• [RECORDS SHOWN]
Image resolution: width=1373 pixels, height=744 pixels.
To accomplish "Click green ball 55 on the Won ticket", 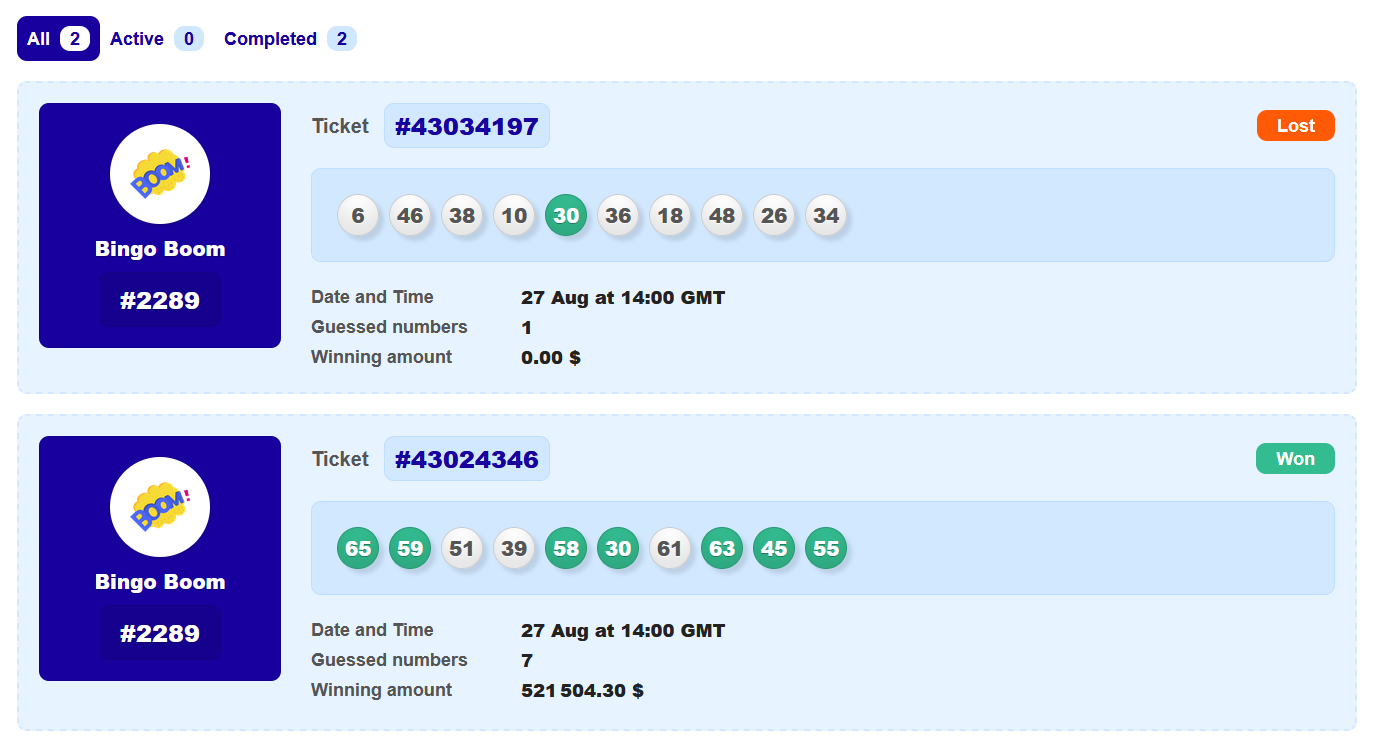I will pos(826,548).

...

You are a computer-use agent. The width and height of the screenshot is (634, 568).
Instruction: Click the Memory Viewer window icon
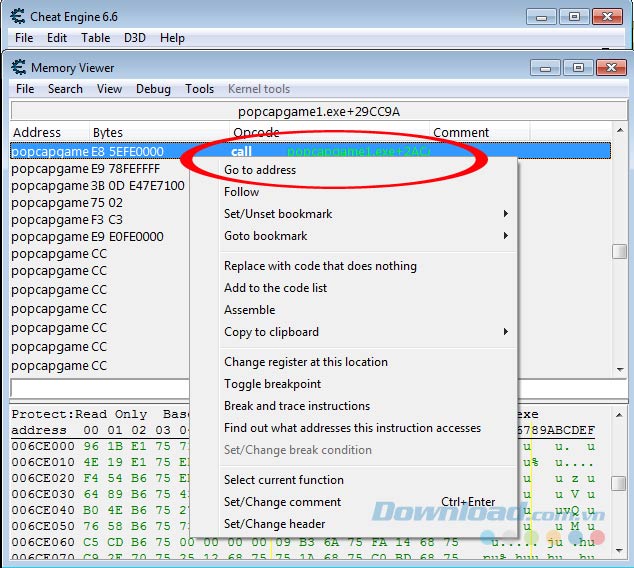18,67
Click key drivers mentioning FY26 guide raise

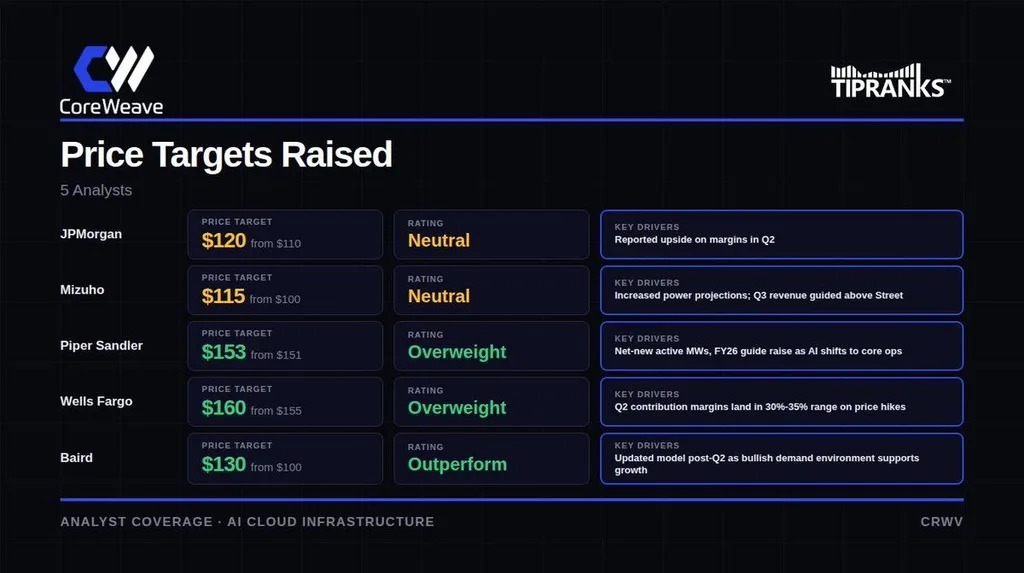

• [WHAT YOU ARE ASKED TO DO] Retype only the lines above from the one with "You are a computer-use" through the one with "Click key drivers mentioning FY26 guide raise", exactly and with both ends. Images stay out.

• [EXERCISE ANSWER]
You are a computer-use agent. The width and height of the screenshot is (634, 568).
Instruction: Click the Memory Viewer window icon
18,67
Click key drivers mentioning FY26 guide raise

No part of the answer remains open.